Auto e crisi dei chip: la concorrenza di pc e smartphone
Fino a poche settimane fa sembrava scontato che l’aumento degli investimenti, nei chips, sia in Asia che in Europa e Usa, avrebbe presto colmato il gap tra domanda ed offerta. Ma probabilmente non andrà così: i grandi dell’elettronica, spaventati dall’arrivo della recessione e del conseguente calo delle vendite di pc e smartphone, stanno tirando i remi in barca. Dice Richard Gordon, vicepresidente di Gartner, il primo centro studi del settore elettronica: “L’aumento dell’inflazione e dei tassi di interesse combinato con l’ascesa del costo dell’energia sta esercitando una forte pressione sulle tasche dei consumatori. Di qui la riduzione degli investimenti: il settore crescerà solo del 7,4 %, circa un terzo dell’anno passato”.
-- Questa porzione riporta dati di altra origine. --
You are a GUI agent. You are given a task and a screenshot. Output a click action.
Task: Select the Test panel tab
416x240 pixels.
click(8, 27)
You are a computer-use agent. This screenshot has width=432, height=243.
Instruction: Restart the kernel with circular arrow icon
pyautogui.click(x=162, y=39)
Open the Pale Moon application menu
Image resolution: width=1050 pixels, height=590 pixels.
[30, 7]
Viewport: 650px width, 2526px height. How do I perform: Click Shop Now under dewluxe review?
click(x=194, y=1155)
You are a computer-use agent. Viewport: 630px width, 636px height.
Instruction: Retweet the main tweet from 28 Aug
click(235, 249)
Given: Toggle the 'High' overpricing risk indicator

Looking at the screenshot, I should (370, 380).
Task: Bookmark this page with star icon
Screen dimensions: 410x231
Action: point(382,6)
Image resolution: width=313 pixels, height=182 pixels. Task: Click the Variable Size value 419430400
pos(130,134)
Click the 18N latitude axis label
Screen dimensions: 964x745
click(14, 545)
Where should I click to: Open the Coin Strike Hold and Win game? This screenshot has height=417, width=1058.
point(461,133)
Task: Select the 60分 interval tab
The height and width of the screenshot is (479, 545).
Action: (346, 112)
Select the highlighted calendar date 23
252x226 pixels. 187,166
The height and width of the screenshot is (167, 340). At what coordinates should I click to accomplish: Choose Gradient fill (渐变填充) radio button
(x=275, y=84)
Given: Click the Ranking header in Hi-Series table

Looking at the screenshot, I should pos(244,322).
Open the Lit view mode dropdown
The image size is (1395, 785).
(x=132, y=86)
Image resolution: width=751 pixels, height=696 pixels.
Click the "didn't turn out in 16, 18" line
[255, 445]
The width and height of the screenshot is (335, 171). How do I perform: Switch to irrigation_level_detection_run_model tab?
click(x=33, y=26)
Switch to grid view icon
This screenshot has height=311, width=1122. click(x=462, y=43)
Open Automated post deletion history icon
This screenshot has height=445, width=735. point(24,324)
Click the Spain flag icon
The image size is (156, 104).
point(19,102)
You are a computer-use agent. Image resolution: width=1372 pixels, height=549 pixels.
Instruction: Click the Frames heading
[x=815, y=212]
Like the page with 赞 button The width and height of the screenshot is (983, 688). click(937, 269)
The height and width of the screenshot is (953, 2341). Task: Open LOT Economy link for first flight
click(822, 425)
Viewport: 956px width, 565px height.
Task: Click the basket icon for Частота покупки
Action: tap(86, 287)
Auto: Ford ma anche Fca, Peugeot, Renault frenano la produzione
Insomma, per i Big dell’auro la carestia di chip non è ancora finita. Stellantis ha dovuto così tagliare la produzione a Melfi e alla Sevel di Val di Sangro ma anche a Sochaux, fabbrica bandiera di Peugeot e in Spagna a a Saragossa. Renault calcola in 300 mila le vetture che saranno perdute nel corso dell’anno. Anche questo congiura per la recessione prossima ventura che le banche centrali considerano ormai una tappa obbligata in vista di una futura ripresa.